A Personal Note from our president:
Are you concerned for the future of associate degree education? The threat to associate degree respiratory care is insidious but very real.
The National Association for Associate Degree Respiratory Care (NA2RC) has been monitoring changes in professional accreditation and credentialing, including the recent Commission on Accreditation for Respiratory Care (CoARC) change to deny new associate degree respiratory care programs the opportunity to become accredited.
The new CoARC Entry Standard 1.01 for entry into respiratory care professional practice states that:
“Except as provided in the following sentence, an educational sponsor must be a post-secondary academic institution accredited by a regional or national accrediting agency that is recognized by the U.S. Department of Education (USDE) and must award graduates of the program a baccalaureate or graduate degree upon completion of the program.

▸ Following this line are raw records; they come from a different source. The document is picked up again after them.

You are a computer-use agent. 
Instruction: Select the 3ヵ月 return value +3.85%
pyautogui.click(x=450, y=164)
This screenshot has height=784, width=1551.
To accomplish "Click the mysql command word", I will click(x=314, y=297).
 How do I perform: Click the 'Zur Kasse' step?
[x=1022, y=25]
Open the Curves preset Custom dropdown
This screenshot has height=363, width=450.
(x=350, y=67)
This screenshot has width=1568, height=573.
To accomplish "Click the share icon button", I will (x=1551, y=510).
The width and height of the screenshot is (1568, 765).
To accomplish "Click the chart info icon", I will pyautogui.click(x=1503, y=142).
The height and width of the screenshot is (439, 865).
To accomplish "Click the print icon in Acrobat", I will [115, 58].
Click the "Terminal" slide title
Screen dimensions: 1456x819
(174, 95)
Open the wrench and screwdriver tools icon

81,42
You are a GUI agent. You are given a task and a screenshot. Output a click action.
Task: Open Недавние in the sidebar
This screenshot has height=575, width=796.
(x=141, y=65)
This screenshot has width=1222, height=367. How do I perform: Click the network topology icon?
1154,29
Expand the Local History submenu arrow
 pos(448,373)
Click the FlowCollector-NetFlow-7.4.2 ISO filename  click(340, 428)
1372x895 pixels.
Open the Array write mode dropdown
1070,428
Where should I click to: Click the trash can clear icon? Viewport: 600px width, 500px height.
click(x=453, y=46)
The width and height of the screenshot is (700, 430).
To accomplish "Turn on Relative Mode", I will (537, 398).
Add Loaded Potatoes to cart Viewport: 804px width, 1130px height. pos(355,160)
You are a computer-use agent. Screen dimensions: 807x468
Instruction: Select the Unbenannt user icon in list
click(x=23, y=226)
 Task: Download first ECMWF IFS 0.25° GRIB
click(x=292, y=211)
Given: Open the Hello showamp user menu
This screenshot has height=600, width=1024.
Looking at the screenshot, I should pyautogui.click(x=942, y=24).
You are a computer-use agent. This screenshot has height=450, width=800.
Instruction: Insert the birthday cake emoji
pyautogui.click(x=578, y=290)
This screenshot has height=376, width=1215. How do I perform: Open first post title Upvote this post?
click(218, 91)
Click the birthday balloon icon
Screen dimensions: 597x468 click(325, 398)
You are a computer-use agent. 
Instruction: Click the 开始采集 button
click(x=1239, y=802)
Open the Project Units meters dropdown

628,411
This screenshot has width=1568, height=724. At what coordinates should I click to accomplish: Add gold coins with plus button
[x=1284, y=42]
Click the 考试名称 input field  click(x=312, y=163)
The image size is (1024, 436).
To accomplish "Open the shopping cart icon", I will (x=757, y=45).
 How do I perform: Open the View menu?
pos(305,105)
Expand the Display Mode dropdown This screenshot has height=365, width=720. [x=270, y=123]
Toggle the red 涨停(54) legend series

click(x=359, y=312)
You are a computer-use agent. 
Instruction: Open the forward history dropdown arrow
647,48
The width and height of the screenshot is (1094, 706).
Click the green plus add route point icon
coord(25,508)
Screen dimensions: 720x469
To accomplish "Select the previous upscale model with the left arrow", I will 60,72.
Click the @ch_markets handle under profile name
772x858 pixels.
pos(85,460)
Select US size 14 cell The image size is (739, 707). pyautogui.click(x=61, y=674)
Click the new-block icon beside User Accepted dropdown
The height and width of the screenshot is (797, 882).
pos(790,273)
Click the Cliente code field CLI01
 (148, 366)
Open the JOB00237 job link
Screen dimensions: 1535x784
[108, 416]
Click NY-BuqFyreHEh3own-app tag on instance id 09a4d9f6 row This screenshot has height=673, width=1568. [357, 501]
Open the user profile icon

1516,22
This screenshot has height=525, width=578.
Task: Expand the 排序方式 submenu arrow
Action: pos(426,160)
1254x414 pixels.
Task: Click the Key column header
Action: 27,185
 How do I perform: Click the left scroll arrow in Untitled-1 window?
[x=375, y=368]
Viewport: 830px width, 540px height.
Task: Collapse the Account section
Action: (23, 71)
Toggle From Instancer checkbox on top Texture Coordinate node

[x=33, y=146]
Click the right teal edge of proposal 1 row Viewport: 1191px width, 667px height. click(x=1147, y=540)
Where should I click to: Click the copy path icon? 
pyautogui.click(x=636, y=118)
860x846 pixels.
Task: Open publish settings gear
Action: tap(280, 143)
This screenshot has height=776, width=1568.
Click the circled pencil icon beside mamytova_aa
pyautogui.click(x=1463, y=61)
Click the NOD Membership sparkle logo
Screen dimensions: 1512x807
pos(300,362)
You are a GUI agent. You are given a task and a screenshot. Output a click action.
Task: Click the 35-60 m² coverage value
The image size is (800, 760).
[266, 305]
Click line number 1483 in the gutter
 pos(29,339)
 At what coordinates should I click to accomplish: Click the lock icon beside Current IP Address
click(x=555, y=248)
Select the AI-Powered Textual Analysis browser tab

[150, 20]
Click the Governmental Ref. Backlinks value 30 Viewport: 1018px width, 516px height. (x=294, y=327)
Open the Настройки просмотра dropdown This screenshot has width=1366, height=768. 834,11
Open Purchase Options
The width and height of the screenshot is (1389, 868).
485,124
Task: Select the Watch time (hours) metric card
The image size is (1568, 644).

For associate degree programs that applied for accreditation or were accredited prior to January 1, 2018, an educational sponsor must be a post-secondary academic institution accredited by a regional or national accrediting agency that is recognized by the USDE. These programs may continue to award graduates of the program an associate degree as long as they remain accredited by the CoARC.”
Although associate degree programs are not immediately and directly affected by this change, NA2RC sees this as part of an ongoing pattern promoting degree creep, artificially inflating entry-level requirements for the respiratory care profession.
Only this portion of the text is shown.